Monday, October 31, 2016
Evanston: not; splits; shopped
The boat in the above beautiful photo is Steve Earley’s SPARTINA. People often tell him that she is a pretty boat, which she is. They then often ask him if she is a Drascombe, which she isn’t. One man insisted that Steve didn’t know that SPARTINA, a boat that Steve built himself, really is a Drascombe. Could he have unknowingly followed the wrong plans? There are similarities, both are yawl-rigged open boats of about the same size and lines, but SPARTINA is a John Welsford designed Pathfinder.
Steve can print this out and carry it in his wallet: I know Drascombes and SPARTINA is not one.—-Webb Chiles.
Steve took the photo. I thank him for permission to use it.
During the fifty-five day passage from Darwin to Durban, my fingernails split. One on my left hand was split most of the way across, and by the time I reached Durban two on my right hand were, too. The splits weren’t deep and weren’t painful, but they caught on things and were a nuisance. Since returning to Evanston, all have reformed and grown out normally.
I have since wondered about my diet and so did some research. While vitamin or iron deficiency can be a cause, I take a vitamin and mineral pill every day.
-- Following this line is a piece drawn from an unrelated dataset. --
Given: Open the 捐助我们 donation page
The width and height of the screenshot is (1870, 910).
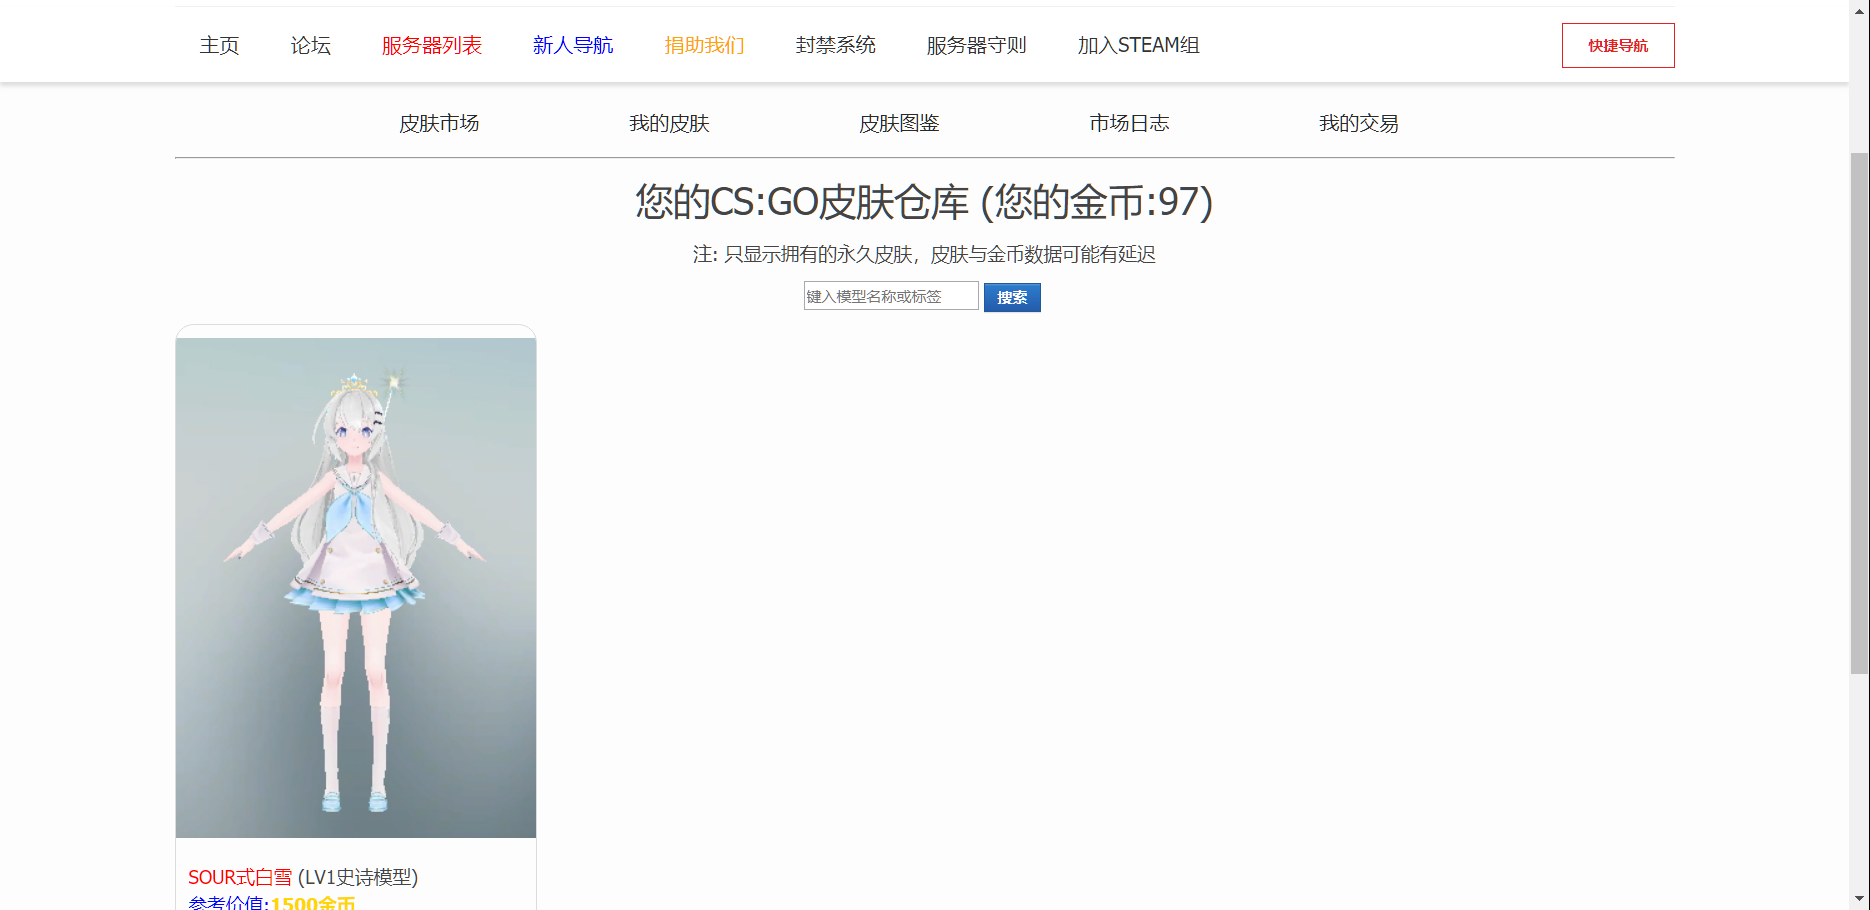Looking at the screenshot, I should (x=703, y=45).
Vitamins can lose potency over time and I don’t know how long those on GANNET have been on board.
But further research found the following: “Basically brittle nails can be divided into dry and brittle (too little moisture) and wet and brittle (too much moisture).
The usual cause is repeated wetting and drying of the nails.”
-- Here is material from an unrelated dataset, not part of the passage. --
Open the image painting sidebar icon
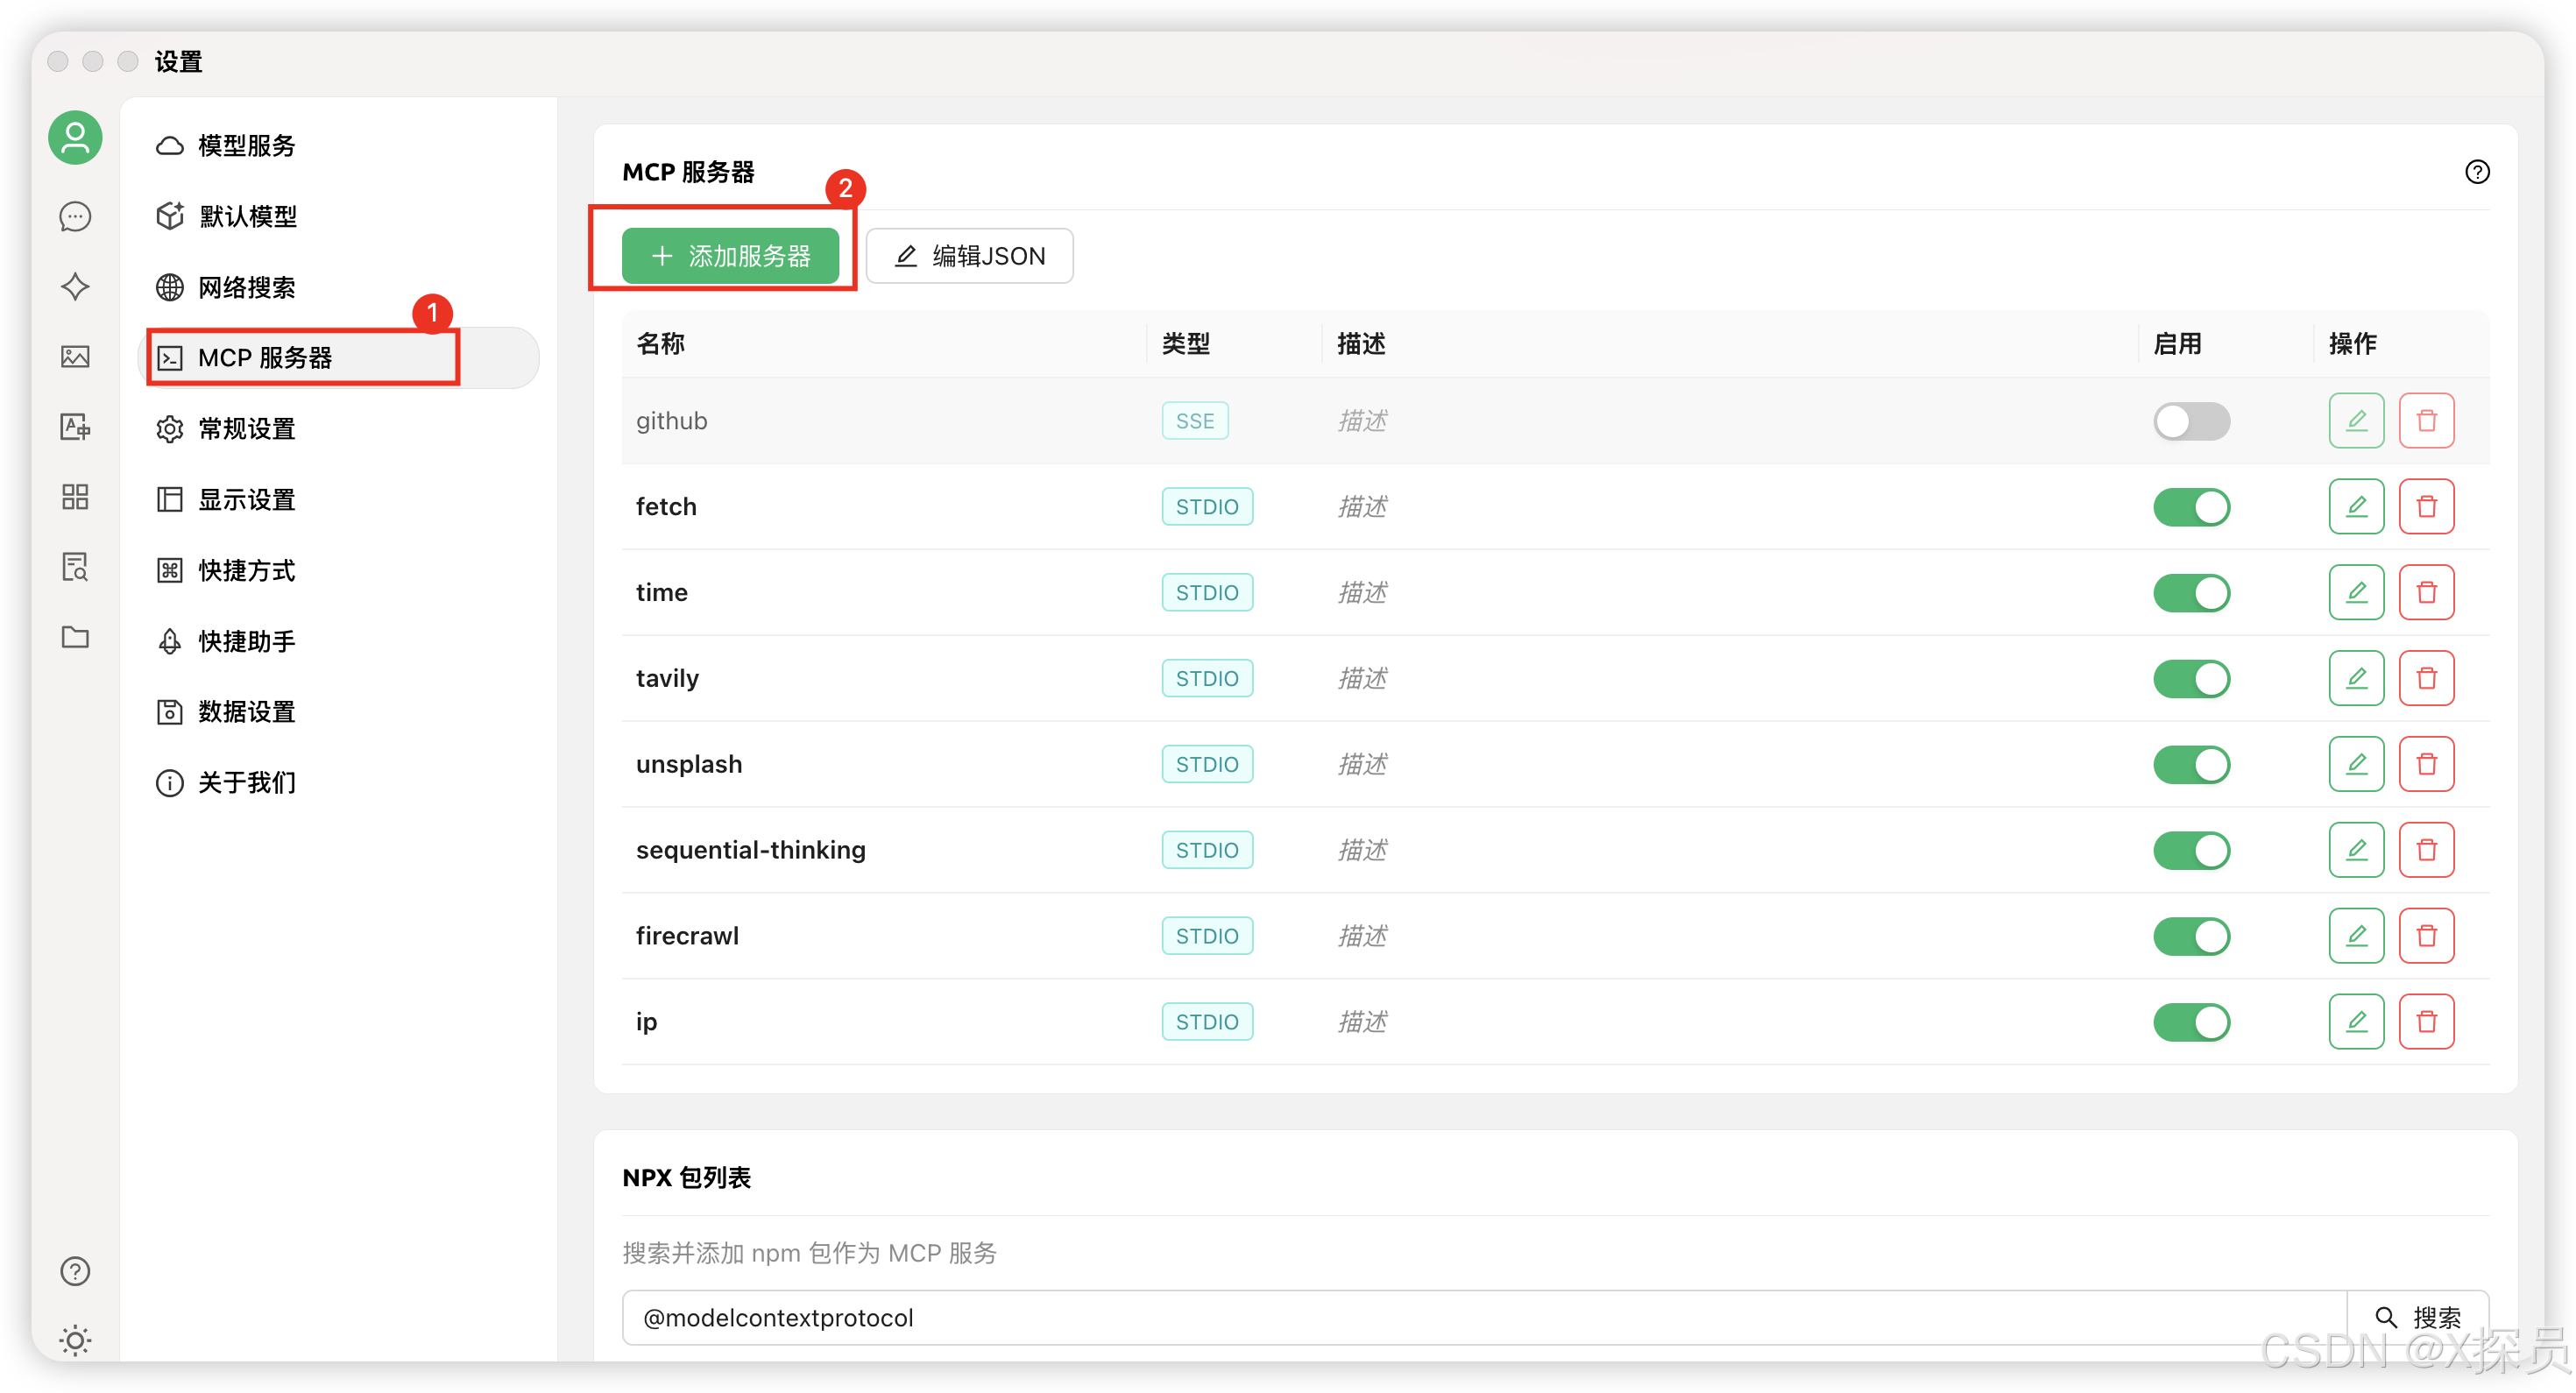 click(x=75, y=357)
I will take a new bottle of vitamins back to GANNET with me, but case solved.
I have already bought most of the stuff I want to take to GANNET. It is so easy here to go online, find what I want, and with a few clicks have it delivered into my hands in a couple of days.
The stuff already in a duffle bag in a back closet includes a saw, electric wire stripper/crimp tool, vise grips, Dremel cutting discs, a continuous line for the Profurl Spinex, a Yellowbrick mount, two winch handles, a sheet bag, bow running lights, battery operated fans, a forward hatch hinge, spray hood cleats, SolarBoost controller, Icom VHF radio bracket, rechargeable batteries, Luminaid lights, headlamp, Garmin Quatix 3 watch.
Most of these are replacements for things damaged or lost during this year’s sailing. The SolarBoost model has changed from 2000e to 3000i, but appears to be the same size.
One thing I have not bought is a replacement Torqeedo battery because they can’t be carried on airplanes, even in checked baggage. I did learn that Torqeedo has come out with a second battery for the Travel 1003. This one has 915 watt hours, lists for $999 but can be found online for $875. The standard battery has 533 watt hours and can be purchased for $612.
A couple of lengths of surgical tubing to be used in sheet to tiller steering and a replacement battery cover for the Velocitek ProStart are to be delivered this week.
I already have a five month supply of freeze dry meals on GANNET, but will take some back with me to provide variety.
I am awaiting the outcome of the analysis of my Pelagic unit before deciding how many more RayMarines to buy.